Mr. Coleman boxed briefly and, in the late 1960s, played in the Canadian Football League – while working as a debt collector in the offseason. When Mr. Coleman tore his Achilles tendon, his grilling career was over. A friend encouraged him to consider wrestling and he soon joined a Canadian team led by wrestling coach Stu Hart before becoming a star in the World Wide Wrestling Federation.

Although Mr. Coleman was widely praised by his colleagues, he never had the same visibility – or the same paychecks – as those who followed him. His in-ring career was largely over by the mid-1980s, his body hampered by decades of injury and steroid abuse.

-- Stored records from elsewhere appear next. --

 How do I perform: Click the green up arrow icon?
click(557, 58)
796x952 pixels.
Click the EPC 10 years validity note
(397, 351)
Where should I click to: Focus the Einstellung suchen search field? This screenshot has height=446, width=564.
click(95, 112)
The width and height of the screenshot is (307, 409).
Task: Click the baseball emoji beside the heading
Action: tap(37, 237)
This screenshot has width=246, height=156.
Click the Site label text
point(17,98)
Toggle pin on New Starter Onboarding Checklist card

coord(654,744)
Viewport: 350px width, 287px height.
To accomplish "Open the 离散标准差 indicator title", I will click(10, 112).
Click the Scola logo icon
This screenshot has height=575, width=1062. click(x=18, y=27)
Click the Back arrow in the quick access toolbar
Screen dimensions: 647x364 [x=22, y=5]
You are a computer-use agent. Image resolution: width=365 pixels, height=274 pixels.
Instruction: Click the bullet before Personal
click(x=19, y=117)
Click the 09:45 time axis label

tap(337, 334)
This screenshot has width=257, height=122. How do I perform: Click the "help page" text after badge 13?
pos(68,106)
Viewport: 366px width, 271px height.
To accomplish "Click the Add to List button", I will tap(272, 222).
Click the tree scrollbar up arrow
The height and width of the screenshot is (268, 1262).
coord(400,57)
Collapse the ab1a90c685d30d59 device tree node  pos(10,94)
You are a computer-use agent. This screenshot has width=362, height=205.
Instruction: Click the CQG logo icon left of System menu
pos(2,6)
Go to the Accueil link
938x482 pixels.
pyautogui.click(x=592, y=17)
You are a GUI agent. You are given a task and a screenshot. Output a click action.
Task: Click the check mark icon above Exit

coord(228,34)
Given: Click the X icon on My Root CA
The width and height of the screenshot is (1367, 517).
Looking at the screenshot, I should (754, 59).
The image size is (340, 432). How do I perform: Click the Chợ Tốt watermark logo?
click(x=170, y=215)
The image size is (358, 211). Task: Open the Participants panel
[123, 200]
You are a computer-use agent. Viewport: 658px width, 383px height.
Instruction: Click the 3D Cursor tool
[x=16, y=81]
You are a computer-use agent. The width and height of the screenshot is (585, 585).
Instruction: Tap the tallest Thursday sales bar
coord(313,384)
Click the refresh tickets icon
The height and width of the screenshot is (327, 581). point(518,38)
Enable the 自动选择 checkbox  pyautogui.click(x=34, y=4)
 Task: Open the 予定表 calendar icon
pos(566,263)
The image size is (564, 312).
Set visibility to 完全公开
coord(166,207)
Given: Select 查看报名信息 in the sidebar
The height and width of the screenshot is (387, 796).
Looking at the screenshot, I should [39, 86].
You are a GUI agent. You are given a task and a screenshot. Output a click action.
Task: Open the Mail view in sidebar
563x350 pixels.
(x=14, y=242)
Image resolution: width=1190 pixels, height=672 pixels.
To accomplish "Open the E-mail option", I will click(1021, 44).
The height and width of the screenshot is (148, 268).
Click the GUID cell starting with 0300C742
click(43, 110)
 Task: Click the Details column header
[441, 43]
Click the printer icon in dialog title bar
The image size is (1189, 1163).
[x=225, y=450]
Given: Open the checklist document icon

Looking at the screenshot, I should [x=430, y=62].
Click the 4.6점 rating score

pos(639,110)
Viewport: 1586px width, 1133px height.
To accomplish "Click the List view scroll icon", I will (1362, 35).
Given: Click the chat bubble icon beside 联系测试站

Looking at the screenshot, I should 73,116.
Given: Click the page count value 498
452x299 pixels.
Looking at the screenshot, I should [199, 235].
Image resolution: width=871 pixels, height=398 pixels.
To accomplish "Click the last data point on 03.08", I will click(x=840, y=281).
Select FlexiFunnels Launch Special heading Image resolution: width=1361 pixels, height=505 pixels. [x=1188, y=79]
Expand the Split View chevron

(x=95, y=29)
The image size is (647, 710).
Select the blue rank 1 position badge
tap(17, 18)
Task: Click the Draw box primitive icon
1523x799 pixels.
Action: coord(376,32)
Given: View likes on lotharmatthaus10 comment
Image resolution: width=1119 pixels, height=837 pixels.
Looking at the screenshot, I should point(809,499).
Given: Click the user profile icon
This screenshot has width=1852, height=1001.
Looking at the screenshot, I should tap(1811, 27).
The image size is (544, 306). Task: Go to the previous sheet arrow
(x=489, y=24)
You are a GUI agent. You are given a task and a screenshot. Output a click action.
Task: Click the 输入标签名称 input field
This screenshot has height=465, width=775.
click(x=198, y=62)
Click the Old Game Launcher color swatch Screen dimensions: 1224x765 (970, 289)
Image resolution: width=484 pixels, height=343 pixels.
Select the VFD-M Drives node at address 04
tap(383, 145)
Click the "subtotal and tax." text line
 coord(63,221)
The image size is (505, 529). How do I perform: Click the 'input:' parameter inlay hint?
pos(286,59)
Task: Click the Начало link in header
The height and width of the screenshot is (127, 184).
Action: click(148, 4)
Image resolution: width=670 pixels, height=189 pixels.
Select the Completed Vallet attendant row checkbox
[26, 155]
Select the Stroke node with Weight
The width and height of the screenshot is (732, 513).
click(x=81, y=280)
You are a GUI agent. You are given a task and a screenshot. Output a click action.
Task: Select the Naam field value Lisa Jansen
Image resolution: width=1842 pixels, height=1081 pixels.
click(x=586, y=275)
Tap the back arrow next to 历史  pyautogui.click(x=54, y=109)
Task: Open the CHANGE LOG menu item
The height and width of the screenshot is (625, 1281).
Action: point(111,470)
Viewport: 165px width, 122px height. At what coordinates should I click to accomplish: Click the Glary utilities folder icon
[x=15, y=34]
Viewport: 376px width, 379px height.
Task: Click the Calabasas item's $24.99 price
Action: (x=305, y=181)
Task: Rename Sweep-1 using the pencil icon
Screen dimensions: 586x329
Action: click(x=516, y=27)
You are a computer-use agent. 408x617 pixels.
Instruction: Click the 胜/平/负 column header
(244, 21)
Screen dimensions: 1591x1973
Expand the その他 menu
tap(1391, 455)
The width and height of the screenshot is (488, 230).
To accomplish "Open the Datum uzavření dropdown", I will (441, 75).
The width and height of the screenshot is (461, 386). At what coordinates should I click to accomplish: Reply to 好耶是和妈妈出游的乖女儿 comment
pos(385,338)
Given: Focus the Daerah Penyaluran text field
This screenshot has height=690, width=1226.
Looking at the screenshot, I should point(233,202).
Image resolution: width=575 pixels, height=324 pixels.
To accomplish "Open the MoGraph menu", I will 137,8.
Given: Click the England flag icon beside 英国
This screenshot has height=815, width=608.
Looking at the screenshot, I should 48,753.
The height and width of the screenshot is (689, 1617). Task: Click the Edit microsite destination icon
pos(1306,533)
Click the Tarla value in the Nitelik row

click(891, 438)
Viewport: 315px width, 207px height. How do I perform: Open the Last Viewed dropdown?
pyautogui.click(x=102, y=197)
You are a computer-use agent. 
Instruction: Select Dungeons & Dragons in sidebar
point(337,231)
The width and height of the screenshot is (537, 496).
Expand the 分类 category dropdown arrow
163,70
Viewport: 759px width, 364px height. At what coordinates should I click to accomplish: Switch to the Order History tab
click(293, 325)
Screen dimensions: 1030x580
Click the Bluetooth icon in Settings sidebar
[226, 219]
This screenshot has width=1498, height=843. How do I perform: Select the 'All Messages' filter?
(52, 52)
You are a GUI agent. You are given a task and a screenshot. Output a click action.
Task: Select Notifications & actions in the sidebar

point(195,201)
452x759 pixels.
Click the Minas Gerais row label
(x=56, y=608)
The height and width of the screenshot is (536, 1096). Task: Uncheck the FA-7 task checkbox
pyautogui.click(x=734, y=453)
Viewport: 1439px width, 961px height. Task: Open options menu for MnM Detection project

Mr Coleman said he tried to extort money from McMahon by claiming on Phil Donahue’s talk show in 1992 that he had seen WWE officials abuse children. He later retracted the allegation and noted in his 2006 autobiography, “Tangled Ropes” (written with Keith Elliot Greenberg), that it was “my most shameful moment, not only in the wrestling profession, but in my life”.

Mr Coleman told Christianity Today he considered taking his own life before rededicating his life to Jesus in 1994. He became active in ministry work and was outspoken about the dangers of steroids, drugs and the alcohol. (He was among the prominent wrestlers who testified in the 1991 trial of George Zahorian III, an osteopath and surgeon who was convicted of selling illegal anabolic steroids to federation wrestlers.)

Mr. Coleman’s first two marriages, to Shirley Potts and Madelyn Miluso, ended in divorce. In 1978, he married Valérie Belkas. He had two children from his second marriage, but a full list of survivors could not immediately be confirmed.

After his religious conversion, Mr Coleman said he stopped watching wrestling because of the vulgar language and demeaning attitude towards women. But he remained proud of his work in the ring.

“I’m the original 22-inch pythons, bro,” Mr. Coleman told the Orlando Sentinel. “They say imitation is the best form of flattery. A lot of these guys wouldn’t be where they are today without superstar Billy Graham.